Alors que l'on fête les 80 ans de Wendy Carlos, on peut s'étonner de la faible notoriété de cette compositrice qui a révolutionné la musique. Pourtant son premier album Switched-on Bach fait partie des plus grandes ventes de disques de musique classique et ses bandes originales des films Orange Mécanique, Shining ou Tron sont des références internationales. 

En 1968, Walter Carlos (elle n'a pas encore changé de sexe et ne s'appelle pas Wendy) rencontre Robert Moog, qui vient d'inventer une machine à synthétiser les sons. Ils font un marché  : il lui prête sa machine et en échange elle compose un album avec, dans l'objectif de populariser le synthétiseur. 

Pianiste depuis l'âge de six ans, Wendy Carlos a étudié la composition musicale ainsi que l'ingénierie sonore. Elle choisit de reprendre la musique de Bach au synthétiseur, par goût personnel mais aussi parce que la structure de la musique du Cantor de Leipzig correspond à son procédé de transcription. Comme elle le précise, les musiques de Bach sont connues de tous, chacun pourra ainsi mesurer l'apport de la musique électronique.

La structure musicale des œuvres de Jean-Sébastien Bach fonctionne de manière linéaire, et non par accords, à l'image de l'informatique, explique Wendy Carlos. C'est un véritable travail de fourmi que de reprendre un morceau de Bach : Wendy Carlos dispose de cinq sons de base qu'elle peut faire varier, jusqu'à ce que le son émis ressemble à l'instrument qu'elle recherche. Ensuite elle doit enregistrer note par note, instrument par instrument. A titre indicatif, enregistrer le premier mouvement du Concerto brandebourgeois a nécessité deux à trois semaines de transcription.

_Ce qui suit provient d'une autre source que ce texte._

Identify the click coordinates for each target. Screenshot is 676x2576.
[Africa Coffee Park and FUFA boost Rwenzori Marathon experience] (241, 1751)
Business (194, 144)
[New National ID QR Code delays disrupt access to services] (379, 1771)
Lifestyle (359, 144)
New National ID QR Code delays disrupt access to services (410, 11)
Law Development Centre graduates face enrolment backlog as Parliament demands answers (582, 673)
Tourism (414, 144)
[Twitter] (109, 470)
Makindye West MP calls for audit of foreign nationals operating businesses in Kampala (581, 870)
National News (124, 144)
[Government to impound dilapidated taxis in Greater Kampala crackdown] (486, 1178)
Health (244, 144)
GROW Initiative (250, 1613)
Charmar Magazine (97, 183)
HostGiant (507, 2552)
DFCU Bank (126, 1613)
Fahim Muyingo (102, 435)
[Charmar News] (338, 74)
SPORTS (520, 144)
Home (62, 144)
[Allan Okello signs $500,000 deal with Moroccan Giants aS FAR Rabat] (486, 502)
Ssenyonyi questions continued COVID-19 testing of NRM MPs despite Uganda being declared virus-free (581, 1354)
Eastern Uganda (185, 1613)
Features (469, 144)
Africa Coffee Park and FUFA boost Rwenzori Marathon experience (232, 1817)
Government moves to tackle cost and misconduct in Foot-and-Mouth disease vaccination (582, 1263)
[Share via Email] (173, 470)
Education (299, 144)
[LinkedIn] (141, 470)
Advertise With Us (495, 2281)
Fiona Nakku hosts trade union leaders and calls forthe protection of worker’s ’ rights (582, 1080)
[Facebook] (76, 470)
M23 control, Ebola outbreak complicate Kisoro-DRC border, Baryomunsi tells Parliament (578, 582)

Switched-on Bach est un véritable succès : il remporte 3 Grammy Awards et se vend à plus d'un million d'exemplaires.
Le second album de Wendy Carlos, The Well-tempered synthetizer, lui vaut les louanges du pianiste Glenn Gloud, qui classe son interprétation des Concertos brandebourgeois parmi les meilleures.

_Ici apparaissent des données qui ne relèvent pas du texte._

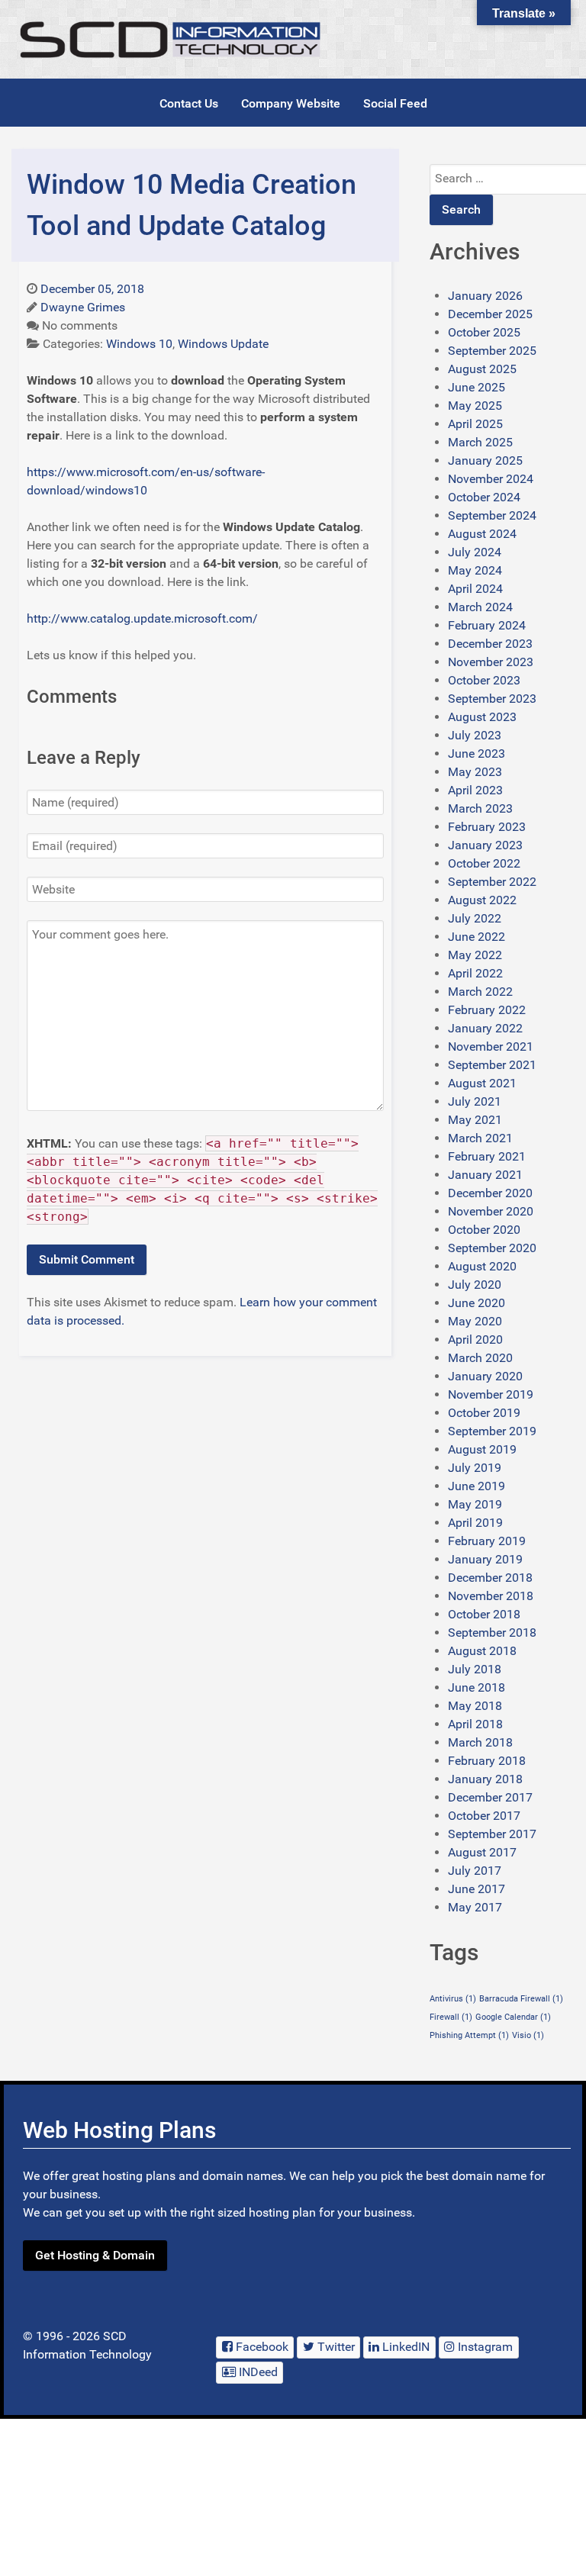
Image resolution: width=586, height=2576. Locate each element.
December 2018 (490, 1577)
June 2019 (476, 1486)
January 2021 (485, 1174)
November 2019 (490, 1394)
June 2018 (476, 1687)
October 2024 (484, 497)
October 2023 (484, 680)
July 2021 (474, 1101)
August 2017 (482, 1852)
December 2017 (490, 1797)
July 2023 (474, 735)
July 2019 (474, 1467)
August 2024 (482, 533)
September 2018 (492, 1632)
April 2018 (475, 1724)
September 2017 (492, 1834)
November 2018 (490, 1596)
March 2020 (480, 1358)
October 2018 (484, 1614)
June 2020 (476, 1303)
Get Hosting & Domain (95, 2255)
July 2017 (474, 1870)
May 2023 (475, 772)
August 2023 (482, 717)
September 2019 (492, 1431)
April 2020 (475, 1339)
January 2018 (485, 1779)
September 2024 (492, 515)
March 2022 (480, 991)
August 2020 (482, 1266)
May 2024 (475, 570)
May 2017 (475, 1907)
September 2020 (492, 1248)
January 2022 (485, 1028)
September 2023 (492, 698)
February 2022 (487, 1010)
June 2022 (476, 936)
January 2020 (485, 1376)
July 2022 (474, 918)
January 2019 (485, 1559)
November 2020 (490, 1211)
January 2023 (485, 845)
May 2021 (475, 1120)
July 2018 (474, 1669)
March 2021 (480, 1138)
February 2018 (487, 1760)
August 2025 (482, 369)
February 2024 (487, 625)
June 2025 (476, 387)
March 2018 (480, 1742)
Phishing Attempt (469, 2035)
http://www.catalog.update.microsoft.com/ (142, 618)
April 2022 (475, 973)
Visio (528, 2035)
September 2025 (492, 350)
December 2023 (490, 643)
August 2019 (482, 1449)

La collaboration avec Kubrick

C'est après avoir découvert les deux premiers albums de Wendy Carlos que Stanley Kubrick décide de la solliciter pour la bande originale de son film Orange Mécanique. Il lui demande de faire des reprises, notamment de Beethoven. Le compositeur est au cœur du film, comme l'annonce l'accroche provocatrice qui lui est associée : « L’histoire d’un jeune homme qui s’intéresse principalement au viol, à l’ultra violence et à Beethoven ».

Plus que d'illustrer les scènes du film, la musique de Wendy Carlos donne une dimension supplémentaire : « Il y a une sorte de prise de distance à travers l'utilisation de la musique, avec la violence qui est particulièrement pertinente avec ce choix de synthétiseur », explique Thierry Jousse, producteur radio de Ciné tempo, critique de cinéma et cinéaste. D'autant plus, nous précise-t-il, que les sonorités du synthétiseur et la musique de Wendy Carlos s'accordent parfaitement avec l'esthétique visuelle du film.

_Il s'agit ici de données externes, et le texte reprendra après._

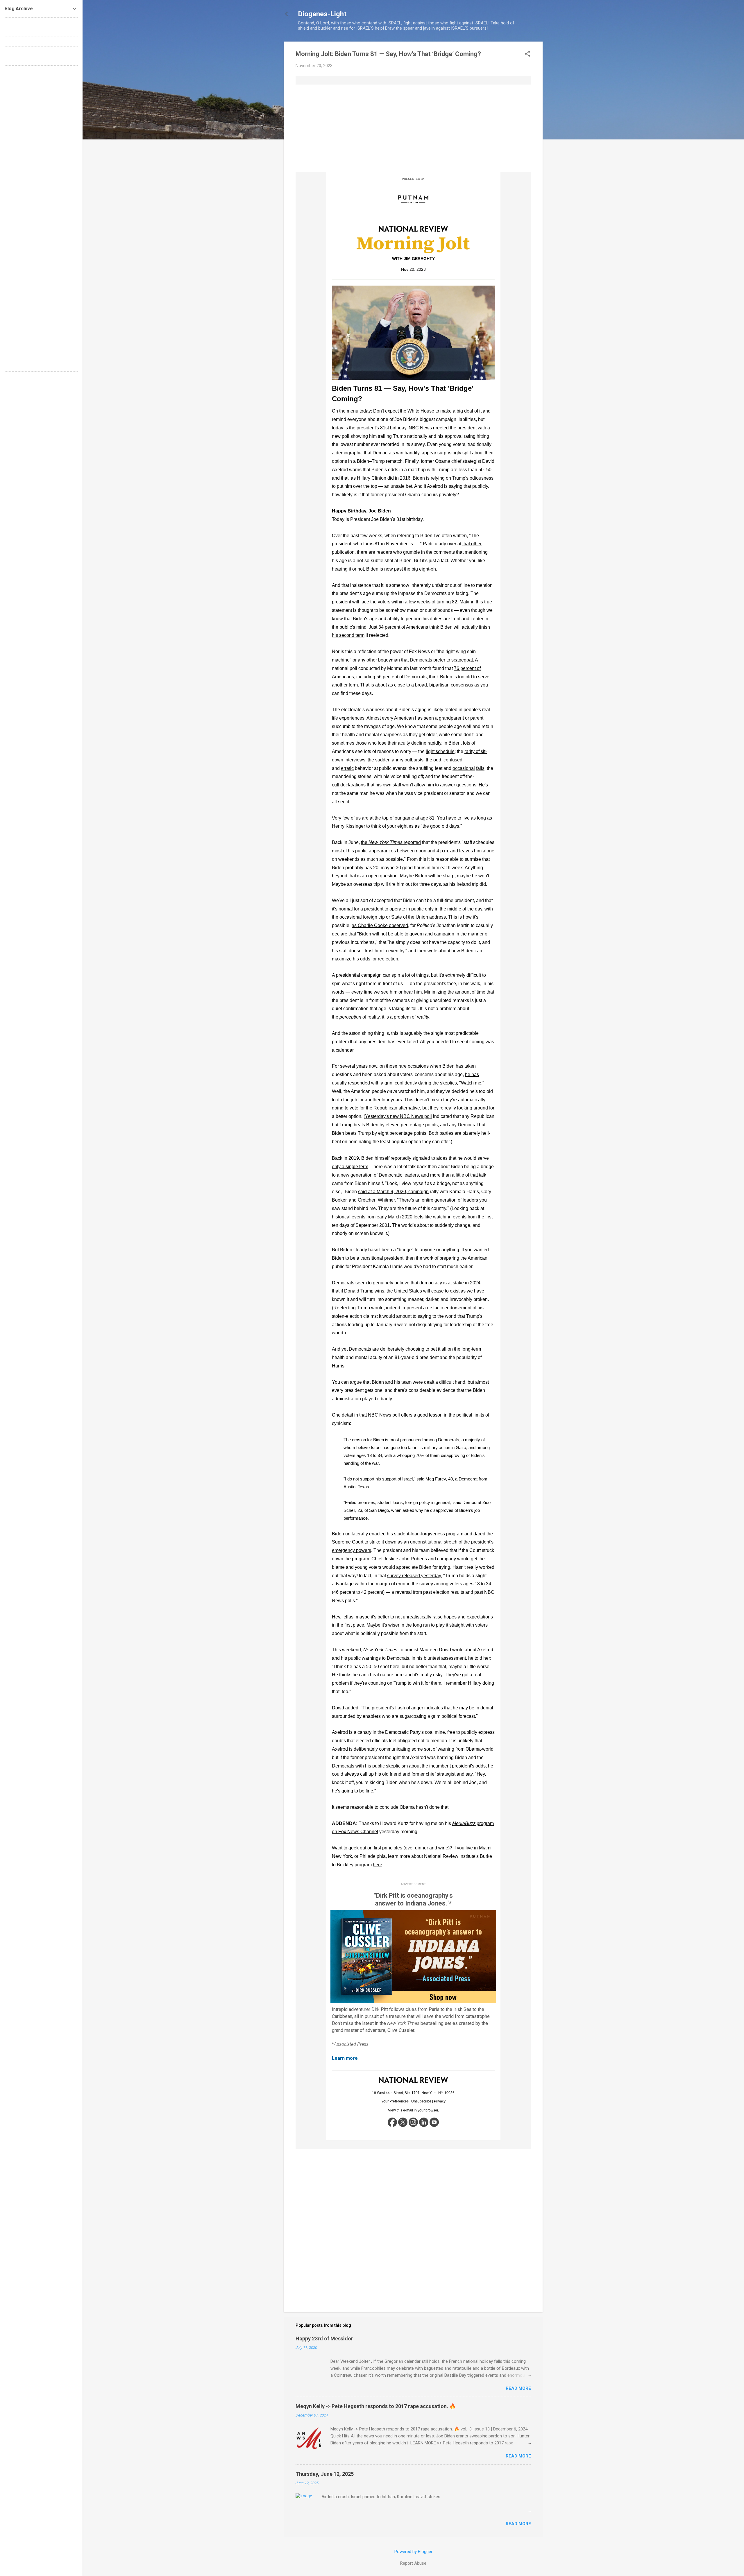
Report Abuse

Le film provoque scandale et polémique mais rencontre un succès public et critique. Stanley Kubrick est ravi de la collaboration : «Walter Carlos a accompli quelque chose d’unique dans le domaine de la ' réalisation électronique de la musique ' (...) Sa version du quatrième mouvement de Beethoven vaut, à mon sens, celle d’un orchestre entier, ce qui n’est pas peu dire » (dans la revue Sight and sound, 1972). 

Kubrick fait de nouveau appel à la compositrice pour Shining, en 1980 mais « c'est un rendez-vous manqué entre deux fortes personnalités » d'après Thierry Jousse. En effet, sur l'album entier composé pour le film, le réalisateur ne retient que deux morceaux. Néanmoins, le thème principal, que l'on découvre au tout début du film lors de plans aériens sur les Rocheuses est particulièrement efficace : Wendy Carlos et Rachel Elkind (productrice des premiers albums de Wendy Carlos, elle a co-composé la musique de Shining) s'inspirent du Dies irae du Requiem de Mozart et de La Symphonie fantastique de Berlioz pour créer un décalage entre image et film. Ainsi, dès les premières notes, le spectateur est placé dans le registre du film d'horreur. 

« Aujourd'hui, on pourrait dire que tout le monde est l'héritier de Wendy Carlos parce que au fond la musique électronique au cinéma s'est très largement diffusée, c'est même peut-être le son qui est le plus dominant dans la musique de film aujourd'hui », conclut Thierry Jousse.